* **RECORDS SUPPLIED**
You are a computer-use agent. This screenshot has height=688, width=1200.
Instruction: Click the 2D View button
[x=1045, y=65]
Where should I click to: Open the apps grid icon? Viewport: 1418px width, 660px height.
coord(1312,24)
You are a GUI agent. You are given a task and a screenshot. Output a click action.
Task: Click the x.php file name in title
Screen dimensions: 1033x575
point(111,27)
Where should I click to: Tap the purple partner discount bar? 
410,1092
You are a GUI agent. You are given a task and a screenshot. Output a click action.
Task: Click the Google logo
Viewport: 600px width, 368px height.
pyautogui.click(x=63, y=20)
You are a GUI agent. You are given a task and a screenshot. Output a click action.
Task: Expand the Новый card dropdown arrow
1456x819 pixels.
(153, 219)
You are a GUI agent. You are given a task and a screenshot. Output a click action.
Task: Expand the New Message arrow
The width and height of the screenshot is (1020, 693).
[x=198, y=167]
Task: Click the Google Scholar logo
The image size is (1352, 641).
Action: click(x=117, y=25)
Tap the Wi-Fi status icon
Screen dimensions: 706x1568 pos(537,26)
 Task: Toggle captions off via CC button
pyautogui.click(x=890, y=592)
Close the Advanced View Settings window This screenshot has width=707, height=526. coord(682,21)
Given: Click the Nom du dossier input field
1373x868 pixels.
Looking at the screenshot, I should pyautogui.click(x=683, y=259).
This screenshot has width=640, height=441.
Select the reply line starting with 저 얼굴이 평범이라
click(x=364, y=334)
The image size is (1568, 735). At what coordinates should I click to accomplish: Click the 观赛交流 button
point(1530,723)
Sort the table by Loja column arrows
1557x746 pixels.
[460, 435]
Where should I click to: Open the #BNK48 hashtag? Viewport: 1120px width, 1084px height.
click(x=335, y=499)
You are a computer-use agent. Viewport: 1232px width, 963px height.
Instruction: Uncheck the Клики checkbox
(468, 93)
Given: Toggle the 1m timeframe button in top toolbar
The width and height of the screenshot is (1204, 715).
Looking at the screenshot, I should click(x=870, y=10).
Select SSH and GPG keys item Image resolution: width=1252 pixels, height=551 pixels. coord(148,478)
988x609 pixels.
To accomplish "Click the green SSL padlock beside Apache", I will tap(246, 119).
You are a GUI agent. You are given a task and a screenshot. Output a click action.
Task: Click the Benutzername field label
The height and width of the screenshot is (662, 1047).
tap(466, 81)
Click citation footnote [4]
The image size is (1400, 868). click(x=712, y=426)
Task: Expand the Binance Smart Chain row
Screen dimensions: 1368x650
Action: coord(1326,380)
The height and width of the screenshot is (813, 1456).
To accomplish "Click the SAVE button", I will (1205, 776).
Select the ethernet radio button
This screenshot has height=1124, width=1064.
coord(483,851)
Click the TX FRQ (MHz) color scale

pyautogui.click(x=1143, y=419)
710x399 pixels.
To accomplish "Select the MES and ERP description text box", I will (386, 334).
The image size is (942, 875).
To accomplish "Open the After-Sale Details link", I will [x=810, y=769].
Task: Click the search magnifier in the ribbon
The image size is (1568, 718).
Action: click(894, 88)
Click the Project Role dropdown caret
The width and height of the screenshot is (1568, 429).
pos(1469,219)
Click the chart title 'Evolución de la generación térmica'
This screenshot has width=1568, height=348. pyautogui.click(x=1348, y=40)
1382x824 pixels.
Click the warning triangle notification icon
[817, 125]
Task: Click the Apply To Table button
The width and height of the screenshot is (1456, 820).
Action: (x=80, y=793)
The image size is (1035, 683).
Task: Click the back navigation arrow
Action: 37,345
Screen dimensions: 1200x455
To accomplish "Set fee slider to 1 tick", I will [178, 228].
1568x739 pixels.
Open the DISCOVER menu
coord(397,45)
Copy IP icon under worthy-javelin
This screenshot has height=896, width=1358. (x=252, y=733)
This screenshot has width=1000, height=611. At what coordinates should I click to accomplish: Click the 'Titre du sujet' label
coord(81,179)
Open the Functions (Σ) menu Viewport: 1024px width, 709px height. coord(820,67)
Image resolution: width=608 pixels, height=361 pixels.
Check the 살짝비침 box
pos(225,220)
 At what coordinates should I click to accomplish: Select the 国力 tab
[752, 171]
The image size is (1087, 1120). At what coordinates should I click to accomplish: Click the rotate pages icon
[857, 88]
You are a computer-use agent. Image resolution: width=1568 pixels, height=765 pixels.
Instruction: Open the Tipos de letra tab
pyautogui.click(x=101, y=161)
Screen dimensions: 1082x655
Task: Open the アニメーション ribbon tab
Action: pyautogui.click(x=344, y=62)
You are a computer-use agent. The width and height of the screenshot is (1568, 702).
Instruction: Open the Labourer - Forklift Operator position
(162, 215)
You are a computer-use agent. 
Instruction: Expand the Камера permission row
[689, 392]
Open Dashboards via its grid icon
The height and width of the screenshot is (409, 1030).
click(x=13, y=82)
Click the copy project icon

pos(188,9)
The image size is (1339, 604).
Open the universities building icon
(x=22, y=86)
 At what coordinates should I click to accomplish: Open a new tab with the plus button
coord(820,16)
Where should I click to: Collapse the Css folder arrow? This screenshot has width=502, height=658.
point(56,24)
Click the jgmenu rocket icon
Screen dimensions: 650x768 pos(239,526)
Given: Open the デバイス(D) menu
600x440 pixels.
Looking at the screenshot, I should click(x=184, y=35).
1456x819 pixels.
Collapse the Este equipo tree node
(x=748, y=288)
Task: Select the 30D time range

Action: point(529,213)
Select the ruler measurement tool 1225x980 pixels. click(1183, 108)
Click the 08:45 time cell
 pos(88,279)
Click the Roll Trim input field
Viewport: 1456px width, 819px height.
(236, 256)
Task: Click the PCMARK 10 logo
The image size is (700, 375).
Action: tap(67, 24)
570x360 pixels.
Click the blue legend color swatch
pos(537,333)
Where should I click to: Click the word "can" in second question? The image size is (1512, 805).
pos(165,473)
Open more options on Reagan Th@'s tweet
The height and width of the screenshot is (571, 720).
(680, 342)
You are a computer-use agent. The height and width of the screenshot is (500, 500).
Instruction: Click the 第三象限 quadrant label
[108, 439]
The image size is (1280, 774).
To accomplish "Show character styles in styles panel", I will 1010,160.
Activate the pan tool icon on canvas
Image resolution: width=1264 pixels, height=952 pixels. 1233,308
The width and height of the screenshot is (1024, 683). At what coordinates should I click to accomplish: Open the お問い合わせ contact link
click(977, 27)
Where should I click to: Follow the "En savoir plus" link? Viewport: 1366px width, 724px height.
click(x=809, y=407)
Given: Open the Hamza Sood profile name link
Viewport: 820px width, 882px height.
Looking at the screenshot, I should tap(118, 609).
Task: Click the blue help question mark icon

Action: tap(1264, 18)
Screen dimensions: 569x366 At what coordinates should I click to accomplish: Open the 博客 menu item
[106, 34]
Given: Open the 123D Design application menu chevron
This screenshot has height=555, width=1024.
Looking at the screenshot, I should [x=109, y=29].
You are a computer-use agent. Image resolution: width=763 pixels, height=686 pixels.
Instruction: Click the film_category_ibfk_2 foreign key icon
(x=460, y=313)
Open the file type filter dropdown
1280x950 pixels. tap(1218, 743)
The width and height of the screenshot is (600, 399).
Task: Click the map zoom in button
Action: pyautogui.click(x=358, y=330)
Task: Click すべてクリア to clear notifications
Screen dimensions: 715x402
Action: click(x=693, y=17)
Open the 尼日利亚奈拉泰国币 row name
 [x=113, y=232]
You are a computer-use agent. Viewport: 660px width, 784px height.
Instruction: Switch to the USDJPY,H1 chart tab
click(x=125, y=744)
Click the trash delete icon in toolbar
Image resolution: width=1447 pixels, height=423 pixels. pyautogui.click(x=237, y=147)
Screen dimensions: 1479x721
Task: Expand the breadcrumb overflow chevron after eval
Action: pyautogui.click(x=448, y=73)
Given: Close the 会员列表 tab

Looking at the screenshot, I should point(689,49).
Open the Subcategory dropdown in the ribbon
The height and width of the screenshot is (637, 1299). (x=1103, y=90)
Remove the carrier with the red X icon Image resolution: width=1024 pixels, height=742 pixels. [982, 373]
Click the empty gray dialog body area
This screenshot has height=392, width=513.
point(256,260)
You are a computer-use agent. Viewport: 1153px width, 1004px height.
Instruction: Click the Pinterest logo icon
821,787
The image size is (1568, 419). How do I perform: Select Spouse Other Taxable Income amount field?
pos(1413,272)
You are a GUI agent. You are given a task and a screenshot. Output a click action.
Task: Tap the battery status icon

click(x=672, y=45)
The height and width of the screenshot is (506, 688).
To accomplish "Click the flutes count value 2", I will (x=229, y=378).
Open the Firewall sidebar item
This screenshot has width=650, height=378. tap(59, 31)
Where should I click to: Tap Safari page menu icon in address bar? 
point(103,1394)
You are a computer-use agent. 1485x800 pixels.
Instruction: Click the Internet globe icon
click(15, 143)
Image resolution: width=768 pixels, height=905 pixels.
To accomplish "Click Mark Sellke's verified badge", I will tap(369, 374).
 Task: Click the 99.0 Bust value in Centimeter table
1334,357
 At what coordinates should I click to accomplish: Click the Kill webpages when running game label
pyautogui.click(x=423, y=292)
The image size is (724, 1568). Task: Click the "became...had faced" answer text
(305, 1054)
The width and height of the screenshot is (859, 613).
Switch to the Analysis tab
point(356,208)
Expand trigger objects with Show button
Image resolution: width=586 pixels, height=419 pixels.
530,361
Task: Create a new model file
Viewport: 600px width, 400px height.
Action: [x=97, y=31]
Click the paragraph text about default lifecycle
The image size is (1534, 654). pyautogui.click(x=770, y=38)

* **EXERCISE REQUIREMENTS**
In the entries above, identify every line with the string "will".

* **ANSWER AREA**
To accomplish "Click the green SSL padlock beside Apache", I will tap(246, 119).
To accomplish "Click the SAVE button", I will (1205, 776).
To accomplish "Select the MES and ERP description text box", I will (386, 334).
To accomplish "Open the After-Sale Details link", I will [x=810, y=769].
To accomplish "Set fee slider to 1 tick", I will [178, 228].
To accomplish "Show character styles in styles panel", I will 1010,160.
To accomplish "Click the flutes count value 2", I will (x=229, y=378).
To accomplish "Click Mark Sellke's verified badge", I will tap(369, 374).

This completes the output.